Problem to work on — The response must contain each line of the material that holds "computer".
^^^^
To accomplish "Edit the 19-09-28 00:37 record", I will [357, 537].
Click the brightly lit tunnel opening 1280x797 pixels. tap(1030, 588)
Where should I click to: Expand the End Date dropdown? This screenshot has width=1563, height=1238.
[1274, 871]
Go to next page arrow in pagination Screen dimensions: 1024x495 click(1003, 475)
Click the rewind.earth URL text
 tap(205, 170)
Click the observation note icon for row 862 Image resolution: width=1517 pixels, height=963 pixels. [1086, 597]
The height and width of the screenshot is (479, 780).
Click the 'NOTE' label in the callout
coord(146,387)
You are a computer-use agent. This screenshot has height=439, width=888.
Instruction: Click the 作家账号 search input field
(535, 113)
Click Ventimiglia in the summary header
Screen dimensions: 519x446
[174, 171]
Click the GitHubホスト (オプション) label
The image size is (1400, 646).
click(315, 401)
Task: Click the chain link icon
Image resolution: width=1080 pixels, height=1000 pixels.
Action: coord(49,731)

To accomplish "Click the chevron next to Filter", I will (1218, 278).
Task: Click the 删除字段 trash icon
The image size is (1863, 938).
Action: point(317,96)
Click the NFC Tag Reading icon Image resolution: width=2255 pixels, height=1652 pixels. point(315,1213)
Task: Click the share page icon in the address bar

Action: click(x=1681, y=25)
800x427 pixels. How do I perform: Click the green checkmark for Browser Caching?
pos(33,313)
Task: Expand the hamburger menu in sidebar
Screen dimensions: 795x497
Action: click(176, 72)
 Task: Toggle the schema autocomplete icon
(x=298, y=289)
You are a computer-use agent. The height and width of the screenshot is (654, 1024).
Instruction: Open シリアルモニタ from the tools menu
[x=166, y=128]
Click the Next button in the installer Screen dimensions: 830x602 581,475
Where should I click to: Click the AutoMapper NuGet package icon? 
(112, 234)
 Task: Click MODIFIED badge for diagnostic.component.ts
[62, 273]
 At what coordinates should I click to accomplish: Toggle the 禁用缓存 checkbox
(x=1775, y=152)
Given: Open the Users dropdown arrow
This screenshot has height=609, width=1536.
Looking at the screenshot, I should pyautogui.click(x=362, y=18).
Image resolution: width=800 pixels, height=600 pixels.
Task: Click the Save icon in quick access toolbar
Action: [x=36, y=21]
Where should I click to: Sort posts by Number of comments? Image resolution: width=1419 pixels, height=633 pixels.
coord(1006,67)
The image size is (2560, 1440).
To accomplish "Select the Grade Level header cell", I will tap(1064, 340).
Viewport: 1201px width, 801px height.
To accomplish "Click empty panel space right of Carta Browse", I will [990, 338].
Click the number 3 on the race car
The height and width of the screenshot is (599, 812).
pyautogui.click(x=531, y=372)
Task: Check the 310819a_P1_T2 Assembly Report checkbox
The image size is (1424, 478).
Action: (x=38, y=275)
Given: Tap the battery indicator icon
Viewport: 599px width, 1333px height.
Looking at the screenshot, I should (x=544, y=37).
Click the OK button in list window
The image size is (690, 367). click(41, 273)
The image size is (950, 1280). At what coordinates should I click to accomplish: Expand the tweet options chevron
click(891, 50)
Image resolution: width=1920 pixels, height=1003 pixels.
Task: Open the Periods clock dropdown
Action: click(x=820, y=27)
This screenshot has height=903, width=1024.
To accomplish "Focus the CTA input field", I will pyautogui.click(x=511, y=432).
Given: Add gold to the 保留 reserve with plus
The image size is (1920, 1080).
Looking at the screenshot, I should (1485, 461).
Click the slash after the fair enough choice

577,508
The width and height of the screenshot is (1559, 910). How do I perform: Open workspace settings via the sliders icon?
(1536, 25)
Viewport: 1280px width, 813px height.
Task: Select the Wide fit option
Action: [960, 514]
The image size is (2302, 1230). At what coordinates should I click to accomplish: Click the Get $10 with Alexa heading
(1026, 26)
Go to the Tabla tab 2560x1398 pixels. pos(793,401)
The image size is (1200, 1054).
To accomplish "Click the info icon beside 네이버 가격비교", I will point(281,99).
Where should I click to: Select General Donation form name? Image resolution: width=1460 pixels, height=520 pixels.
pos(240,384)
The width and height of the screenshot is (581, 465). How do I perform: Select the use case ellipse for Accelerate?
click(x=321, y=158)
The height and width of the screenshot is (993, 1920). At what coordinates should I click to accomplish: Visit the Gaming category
^^^^
Result below —
You are a computer-use agent. This screenshot has height=439, width=888.
You are a computer-use agent. The height and width of the screenshot is (654, 1024).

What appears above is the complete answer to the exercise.